Current trend
The USD/JPY pair shows moderate growth, developing the "bullish" impetus formed the day before and testing 147.75 for a breakout, while investors evaluate statistics from Japan.
In January, the Consumer Price Index in the Tokyo region slowed down from 2.4% to 1.6%, and the CPI excluding Food and Energy went from 3.5% to 3.1%. Such a significant weakening of inflationary pressure could lead to the Bank of Japan continuing to maintain an accommodative monetary policy. Despite expectations that the regulator will soon abandon negative interest rates, the likelihood of an increase in borrowing costs decreases along with the Consumer Price Index.
The Japanese government's monthly economic report was published yesterday, assessing the impact of the strong earthquake on the Noto Peninsula in Ishikawa Prefecture, as well as setting out short-term forecasts for exports, production and consumption. Officials noted that the aftermath of the disaster will require additional attention from the authorities: Ishikawa Prefecture, which suffered the greatest damage, accounts for only 0.8% of the country's Gross Domestic Product (GDP), but is home to important equipment and semiconductor manufacturing plants that have not resumed operations.
Meanwhile, the US currency is supported by evidence of the stability of the national economy, which allows the US Federal Reserve not to rush to begin easing its rhetoric. Data released yesterday showed Gross Domestic Product (GDP) rising 3.3% in the fourth quarter of 2023, following a 4.9% rise in the previous period and expectations of 2.0%. At the same time, labor market statistics reflected a noticeable increase in the number of Initial Jobless Claims for the week ended January 19 from 189.0 thousand to 214.0 thousand with a forecast of 200.0 thousand, and Continuing Jobless Claims for the week ended January 12 increased from 1.806 million to 1.833 million, while analysts were expecting 1.828 million.
Support and resistance
Bollinger Bands on the daily chart show a steady increase.
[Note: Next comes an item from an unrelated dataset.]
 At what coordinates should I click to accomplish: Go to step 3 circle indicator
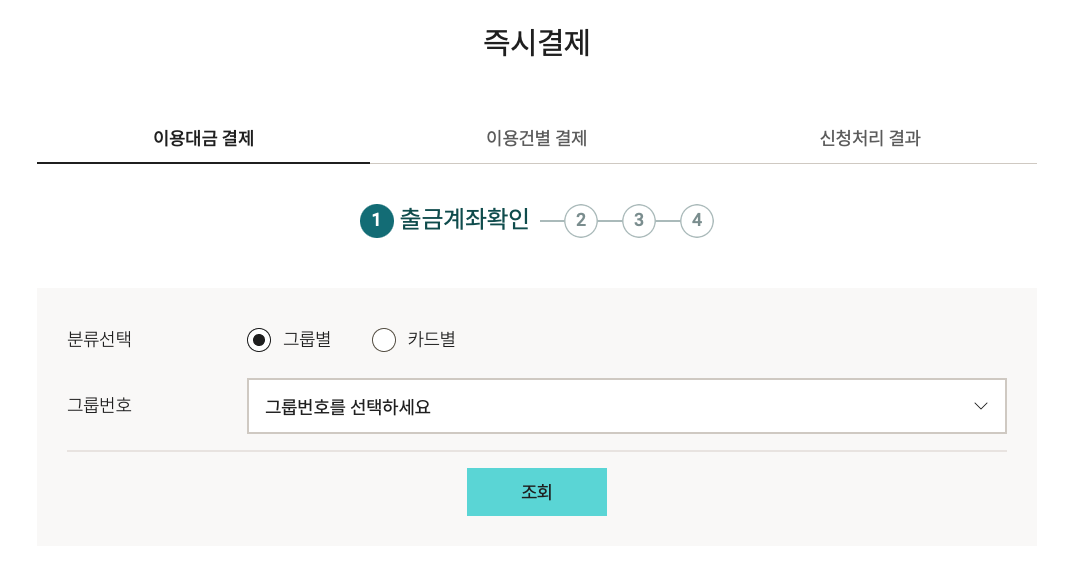638,221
The price range is narrowing, reflecting ambiguous dynamics of trading in the short term. MACD is declining keeping a weak sell signal (located below the signal line). Stochastic is showing more stable decline and is located in the middle of its area.
Resistance levels: 148.00, 148.79, 149.50, 150.00.
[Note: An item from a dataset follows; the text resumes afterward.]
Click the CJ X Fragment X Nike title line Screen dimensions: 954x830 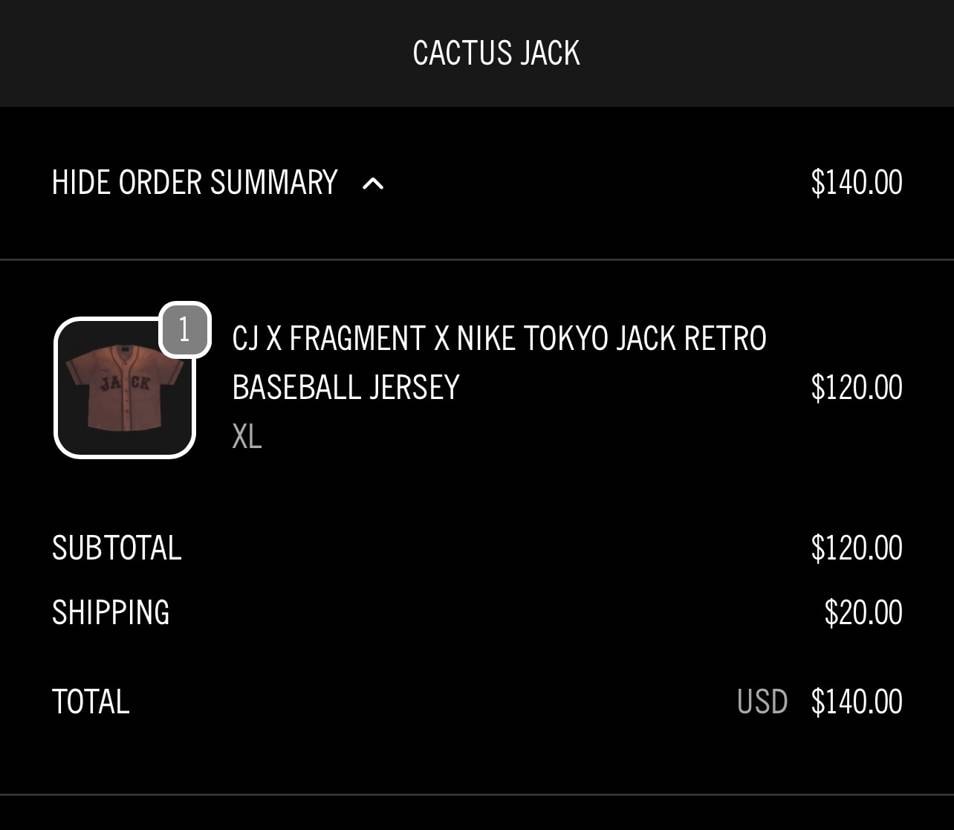[x=499, y=339]
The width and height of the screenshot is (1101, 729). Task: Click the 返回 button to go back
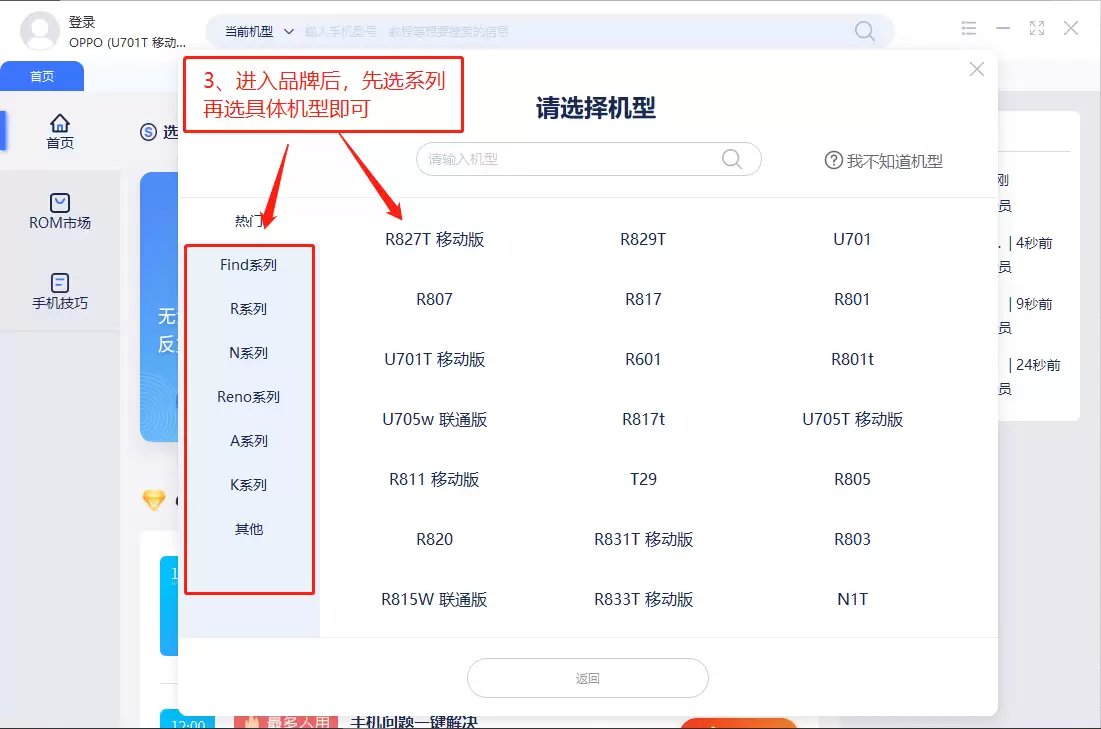587,678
Support levels: 147.49, 146.65, 146.00, 145.00.
Trading tips
Long positions can be opened after a breakout of 148.00 with the target of 149.50. Stop-loss — 147.35. Implementation time: 2-3 days.
A rebound from 148.00 as from resistance, followed by a breakdown of 147.49 may become a signal for opening of new short positions with the target at 146.00. Stop-loss — 148.20.